Jeffrey Young, qui a inventé le terme de thérapie par les schémas (encadré dans la thérapie comportementale émotionnelle rationnelle), une technique développée à l’origine par Aaron T. Beck (1979), fait également le lien entre la honte et la NPT. Il considère le schéma dit défectueux comme un schéma central dans la NPT, proche des schémas de privation émotionnelle et de droit, (Entitlement). Le schéma défectueux est compensé par trois modes de schéma (stratégies d’émulation) :
- Surrender : Il choisit des compagnons critiques ou significatifs. Cela le place dans une position d’infériorité.

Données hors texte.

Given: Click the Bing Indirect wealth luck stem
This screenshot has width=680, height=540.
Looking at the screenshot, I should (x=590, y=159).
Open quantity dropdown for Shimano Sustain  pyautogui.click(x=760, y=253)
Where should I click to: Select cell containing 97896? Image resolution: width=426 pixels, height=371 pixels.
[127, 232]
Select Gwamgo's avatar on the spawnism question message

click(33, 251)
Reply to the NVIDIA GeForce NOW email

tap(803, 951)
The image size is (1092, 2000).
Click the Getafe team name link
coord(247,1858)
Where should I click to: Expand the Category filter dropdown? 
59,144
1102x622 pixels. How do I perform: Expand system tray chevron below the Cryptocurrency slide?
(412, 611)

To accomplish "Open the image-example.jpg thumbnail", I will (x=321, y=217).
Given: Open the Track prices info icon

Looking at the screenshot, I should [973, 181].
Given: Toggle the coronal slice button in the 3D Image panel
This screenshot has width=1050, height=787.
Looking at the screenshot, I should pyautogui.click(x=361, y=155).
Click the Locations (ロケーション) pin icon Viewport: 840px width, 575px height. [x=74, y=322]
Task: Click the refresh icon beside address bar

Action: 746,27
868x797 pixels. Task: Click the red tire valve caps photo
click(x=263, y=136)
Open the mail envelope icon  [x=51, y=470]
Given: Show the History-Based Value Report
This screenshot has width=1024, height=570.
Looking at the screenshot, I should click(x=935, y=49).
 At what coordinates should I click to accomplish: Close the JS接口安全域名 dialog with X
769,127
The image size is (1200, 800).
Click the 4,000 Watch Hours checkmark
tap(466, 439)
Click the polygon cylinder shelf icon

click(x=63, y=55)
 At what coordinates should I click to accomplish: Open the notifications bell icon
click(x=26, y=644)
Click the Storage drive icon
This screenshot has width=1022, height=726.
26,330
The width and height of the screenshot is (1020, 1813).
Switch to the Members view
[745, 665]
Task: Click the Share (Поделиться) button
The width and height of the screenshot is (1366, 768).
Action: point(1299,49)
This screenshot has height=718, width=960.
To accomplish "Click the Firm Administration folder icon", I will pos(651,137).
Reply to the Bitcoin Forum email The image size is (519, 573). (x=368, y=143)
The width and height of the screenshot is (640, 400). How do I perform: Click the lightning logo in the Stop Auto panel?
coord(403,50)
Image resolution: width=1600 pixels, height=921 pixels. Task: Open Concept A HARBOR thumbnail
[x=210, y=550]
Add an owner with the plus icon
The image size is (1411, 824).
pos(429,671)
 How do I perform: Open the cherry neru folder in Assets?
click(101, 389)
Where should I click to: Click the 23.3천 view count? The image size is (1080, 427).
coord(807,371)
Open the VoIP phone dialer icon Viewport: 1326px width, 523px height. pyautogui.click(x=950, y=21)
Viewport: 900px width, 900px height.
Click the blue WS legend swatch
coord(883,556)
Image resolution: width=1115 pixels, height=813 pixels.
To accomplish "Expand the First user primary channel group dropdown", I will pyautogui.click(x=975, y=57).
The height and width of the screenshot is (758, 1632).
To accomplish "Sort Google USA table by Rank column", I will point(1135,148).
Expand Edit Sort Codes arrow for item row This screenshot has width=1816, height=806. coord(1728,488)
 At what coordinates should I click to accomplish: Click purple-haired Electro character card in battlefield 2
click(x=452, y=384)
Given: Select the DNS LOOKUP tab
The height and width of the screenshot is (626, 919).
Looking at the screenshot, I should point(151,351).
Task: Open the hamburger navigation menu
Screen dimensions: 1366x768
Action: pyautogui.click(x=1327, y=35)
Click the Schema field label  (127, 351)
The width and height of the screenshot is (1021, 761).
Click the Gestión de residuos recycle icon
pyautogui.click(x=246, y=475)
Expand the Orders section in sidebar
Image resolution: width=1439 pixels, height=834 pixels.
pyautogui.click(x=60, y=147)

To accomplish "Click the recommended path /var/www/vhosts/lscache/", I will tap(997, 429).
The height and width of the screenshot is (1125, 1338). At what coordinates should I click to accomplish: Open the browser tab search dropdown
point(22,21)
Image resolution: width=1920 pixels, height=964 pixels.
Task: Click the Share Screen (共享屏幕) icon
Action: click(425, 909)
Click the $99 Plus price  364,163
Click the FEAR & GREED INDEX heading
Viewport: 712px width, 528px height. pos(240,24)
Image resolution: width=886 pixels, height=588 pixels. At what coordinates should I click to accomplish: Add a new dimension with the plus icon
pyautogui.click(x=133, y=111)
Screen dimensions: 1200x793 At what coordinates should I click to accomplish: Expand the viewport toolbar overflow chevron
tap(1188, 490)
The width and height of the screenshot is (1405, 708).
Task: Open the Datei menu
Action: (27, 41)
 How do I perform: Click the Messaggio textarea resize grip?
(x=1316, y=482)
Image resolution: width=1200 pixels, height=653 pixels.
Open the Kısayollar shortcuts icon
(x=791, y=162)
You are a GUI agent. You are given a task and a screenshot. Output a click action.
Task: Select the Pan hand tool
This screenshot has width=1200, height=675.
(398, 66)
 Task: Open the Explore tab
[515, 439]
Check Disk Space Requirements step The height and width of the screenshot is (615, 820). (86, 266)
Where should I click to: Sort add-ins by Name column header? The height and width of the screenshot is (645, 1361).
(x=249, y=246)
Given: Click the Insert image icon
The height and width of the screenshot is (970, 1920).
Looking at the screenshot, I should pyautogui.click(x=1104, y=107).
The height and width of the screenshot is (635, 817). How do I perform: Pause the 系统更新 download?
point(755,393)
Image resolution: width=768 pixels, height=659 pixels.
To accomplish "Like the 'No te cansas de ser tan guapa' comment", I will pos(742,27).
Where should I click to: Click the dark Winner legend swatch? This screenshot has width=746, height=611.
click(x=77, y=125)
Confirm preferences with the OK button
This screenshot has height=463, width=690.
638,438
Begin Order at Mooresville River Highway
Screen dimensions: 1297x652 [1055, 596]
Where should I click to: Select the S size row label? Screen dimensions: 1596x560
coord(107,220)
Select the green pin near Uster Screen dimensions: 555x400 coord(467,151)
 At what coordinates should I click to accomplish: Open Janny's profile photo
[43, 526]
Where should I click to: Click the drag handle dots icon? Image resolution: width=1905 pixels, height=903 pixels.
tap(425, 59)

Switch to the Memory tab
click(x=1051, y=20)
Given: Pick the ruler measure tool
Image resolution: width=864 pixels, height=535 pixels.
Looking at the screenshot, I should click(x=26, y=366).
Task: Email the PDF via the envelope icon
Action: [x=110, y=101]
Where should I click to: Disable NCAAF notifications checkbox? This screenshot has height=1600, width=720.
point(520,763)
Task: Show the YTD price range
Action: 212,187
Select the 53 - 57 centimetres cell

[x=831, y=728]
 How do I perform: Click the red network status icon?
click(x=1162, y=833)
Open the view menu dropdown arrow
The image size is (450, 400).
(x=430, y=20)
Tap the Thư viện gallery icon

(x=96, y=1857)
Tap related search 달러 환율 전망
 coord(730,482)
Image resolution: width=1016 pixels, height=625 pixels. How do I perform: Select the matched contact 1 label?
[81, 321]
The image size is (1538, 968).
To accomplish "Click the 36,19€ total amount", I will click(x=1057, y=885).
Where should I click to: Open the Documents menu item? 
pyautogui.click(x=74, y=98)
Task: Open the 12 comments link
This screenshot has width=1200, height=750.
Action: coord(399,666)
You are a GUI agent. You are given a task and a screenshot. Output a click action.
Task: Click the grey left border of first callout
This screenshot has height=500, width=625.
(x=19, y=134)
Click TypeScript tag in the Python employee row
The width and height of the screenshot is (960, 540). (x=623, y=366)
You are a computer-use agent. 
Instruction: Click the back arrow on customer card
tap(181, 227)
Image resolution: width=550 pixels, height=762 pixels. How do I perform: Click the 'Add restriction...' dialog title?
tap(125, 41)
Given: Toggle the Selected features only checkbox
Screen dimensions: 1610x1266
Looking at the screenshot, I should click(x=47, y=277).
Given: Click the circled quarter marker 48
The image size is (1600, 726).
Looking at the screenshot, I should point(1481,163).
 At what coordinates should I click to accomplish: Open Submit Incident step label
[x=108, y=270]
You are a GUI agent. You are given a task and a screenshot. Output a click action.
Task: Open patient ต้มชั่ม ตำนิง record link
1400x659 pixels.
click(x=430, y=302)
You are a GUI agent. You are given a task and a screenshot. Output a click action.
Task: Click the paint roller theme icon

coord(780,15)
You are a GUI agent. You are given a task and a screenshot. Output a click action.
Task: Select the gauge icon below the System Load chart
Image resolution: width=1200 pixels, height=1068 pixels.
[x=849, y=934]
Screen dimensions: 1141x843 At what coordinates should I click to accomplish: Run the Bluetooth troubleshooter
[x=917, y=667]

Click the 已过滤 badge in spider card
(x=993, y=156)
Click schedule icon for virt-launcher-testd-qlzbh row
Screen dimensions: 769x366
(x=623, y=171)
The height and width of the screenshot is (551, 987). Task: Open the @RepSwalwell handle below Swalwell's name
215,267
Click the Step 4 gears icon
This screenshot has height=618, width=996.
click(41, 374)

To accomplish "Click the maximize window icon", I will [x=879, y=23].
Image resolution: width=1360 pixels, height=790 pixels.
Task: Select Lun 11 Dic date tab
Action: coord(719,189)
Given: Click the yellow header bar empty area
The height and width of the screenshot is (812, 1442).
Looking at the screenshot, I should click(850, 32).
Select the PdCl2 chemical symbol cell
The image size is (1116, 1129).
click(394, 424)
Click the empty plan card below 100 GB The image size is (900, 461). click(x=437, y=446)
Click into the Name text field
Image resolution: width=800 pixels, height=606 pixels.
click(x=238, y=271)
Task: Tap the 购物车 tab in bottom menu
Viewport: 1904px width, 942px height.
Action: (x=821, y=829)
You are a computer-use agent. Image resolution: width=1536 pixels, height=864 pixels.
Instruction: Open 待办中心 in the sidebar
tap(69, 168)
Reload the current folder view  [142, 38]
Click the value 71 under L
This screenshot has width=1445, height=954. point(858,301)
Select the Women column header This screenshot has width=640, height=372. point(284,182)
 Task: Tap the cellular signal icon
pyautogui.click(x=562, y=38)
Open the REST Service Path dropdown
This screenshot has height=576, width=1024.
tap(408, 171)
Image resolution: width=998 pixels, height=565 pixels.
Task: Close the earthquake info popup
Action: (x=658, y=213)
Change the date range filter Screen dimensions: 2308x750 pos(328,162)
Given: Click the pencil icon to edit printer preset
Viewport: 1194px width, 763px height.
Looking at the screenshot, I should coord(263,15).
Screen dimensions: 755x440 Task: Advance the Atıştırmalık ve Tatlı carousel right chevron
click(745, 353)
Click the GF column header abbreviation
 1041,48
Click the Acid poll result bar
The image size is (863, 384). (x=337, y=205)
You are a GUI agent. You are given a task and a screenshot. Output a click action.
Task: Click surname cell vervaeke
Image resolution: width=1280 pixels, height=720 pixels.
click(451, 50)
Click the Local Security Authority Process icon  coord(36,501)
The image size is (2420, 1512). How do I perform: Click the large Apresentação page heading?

- Evitement : Évite de partager des pensées et des sentiments » honteux » avec des compagnons ou des personnes significatives par peur du rejet.
- Surcompensation : se comporte de manière critique ou supérieure envers les autres. Tente de surmonter cela par le perfectionnisme.
Il convient de noter qu’un individu présentant ce schéma peut ne pas employer les trois schémas.